- Нет, ты посмотри!!!
Я посмотрел. Паренек лет тринадцати мелкими пассовками - то одной, то другой ногой - гнал мяч, отыскивая лазейки в узком лабиринте между гуляющими.
- Ты только взгляни, чём они играют! - схватила меня за руку Элико.
Я вгляделся и вдруг услышал, как вся моя кровь с грохотом хлынула в голову.
Вместо мяча эти милые дети гоняли по грязной мостовой круглую белую булочку.
Какая-то сила кинула меня к этому парню, я цепко схватил его за его болоньевое горло, стал трясти его и толкать и кричать на своем ужасном (а сейчас, вероятно, и вовсе уж тарабарском) немецком языке:
- Что ты делаешь?!! Оставь!
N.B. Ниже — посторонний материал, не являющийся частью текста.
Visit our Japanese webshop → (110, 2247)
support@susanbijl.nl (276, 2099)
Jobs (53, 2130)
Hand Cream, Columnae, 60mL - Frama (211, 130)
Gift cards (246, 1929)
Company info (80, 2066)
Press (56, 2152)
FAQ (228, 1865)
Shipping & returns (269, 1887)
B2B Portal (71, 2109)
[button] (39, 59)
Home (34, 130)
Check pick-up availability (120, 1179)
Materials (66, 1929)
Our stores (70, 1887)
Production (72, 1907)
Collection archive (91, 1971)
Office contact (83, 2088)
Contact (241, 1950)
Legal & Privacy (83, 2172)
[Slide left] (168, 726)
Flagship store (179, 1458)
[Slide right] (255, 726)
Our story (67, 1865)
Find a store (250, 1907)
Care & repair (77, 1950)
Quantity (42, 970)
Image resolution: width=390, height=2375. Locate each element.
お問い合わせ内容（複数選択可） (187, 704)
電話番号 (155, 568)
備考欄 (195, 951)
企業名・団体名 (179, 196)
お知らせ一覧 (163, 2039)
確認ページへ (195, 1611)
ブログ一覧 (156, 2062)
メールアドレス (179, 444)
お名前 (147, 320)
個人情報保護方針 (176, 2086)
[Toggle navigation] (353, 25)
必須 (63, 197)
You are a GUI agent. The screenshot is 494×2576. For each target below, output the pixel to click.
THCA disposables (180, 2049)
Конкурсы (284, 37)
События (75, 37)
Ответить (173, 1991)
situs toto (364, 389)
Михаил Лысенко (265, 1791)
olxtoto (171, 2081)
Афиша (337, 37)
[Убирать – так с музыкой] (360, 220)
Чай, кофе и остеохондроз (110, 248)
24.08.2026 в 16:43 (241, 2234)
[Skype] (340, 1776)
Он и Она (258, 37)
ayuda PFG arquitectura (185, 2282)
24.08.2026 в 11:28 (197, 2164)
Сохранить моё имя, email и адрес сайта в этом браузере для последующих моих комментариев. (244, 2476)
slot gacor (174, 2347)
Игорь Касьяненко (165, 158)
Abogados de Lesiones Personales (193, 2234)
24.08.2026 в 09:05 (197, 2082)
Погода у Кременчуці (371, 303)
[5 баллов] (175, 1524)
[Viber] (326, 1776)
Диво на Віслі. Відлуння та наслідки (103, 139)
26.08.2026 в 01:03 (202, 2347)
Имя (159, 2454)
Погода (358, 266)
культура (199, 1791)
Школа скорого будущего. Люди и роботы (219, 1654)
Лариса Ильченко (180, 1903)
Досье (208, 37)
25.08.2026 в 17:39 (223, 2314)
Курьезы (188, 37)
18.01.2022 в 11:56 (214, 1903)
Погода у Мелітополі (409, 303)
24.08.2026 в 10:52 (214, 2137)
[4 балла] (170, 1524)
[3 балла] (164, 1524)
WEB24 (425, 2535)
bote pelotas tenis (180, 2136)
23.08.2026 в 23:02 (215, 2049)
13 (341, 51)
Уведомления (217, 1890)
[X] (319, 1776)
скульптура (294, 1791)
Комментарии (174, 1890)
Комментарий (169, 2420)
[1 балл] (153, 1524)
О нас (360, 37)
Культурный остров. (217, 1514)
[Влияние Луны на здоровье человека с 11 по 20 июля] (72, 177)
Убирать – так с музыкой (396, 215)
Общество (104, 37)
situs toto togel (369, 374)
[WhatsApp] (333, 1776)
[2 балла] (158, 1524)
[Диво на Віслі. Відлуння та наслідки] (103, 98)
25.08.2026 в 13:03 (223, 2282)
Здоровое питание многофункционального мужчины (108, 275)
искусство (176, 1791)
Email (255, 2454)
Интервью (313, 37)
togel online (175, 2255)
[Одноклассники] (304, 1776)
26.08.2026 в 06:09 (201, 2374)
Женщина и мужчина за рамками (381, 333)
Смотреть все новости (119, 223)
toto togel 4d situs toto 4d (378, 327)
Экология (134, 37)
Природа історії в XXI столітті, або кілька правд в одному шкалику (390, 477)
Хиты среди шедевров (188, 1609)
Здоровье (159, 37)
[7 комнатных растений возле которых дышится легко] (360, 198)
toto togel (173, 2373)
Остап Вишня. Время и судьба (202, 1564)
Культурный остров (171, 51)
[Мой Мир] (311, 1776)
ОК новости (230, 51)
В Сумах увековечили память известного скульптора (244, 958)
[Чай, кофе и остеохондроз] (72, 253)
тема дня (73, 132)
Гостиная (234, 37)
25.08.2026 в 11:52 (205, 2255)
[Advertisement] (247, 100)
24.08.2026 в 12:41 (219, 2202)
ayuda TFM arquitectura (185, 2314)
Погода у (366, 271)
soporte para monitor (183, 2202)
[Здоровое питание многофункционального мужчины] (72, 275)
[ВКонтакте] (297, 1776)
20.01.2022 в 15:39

Сейчас же! Негодяй! Тебе не стыдно? Это же хлеб! Хлеб! Это - хлеб!..
Элико что-то кричала, оттаскивая меня, а я тряс его, тряс и тряс, и видел его выпученные, вытаращенные, налитые ужасом голубые глаза, и, как ни стыдно мне сейчас в этом признаваться, в ту минуту я не испытывал ничего, кроме гнева, отвращения и, может быть, даже ненависти.
Вырвавшись, он отскочил в сторону, налетел на кого-то, чуть не упал, еще раз с ужасом посмотрел на сумасшедшего или пьяного старика и сломя голову побежал...
- Боже мой! - сказала Элико. - Ты с ума сошел! Ты же мог убить ее.
- Да, - сказал я сквозь зубы, пытаясь достать из кармана непослушными трясущимися пальцами баночку с валидолом. - Мог. Но почему ты говоришь "ее"?
- А потому, что это девочка.
Я оглянулся, и взгляд мой еще успел поймать ее. Да, конечно, это была девочка - черноволосая девчоночка в зеленоватой кофте и в черных расклешенных штанах. Еще мгновенье - и я уже не видел ее. Растворилась в толпе.
А грязную, измятую булочку я подобрал, завернул в газету и привез в Ленинград. Уже давно засохшая, окаменевшая, она лежит у меня за стеклом на полке книжного шкафа рядом с фотографией моей покойной мамы.
* * *
P.S. В этом рассказе нет вымысла, кроме того разве, что немец из Дюссельдорфа на самом деле пил не мозельвейн, а вино, которое называется "бычья кровь".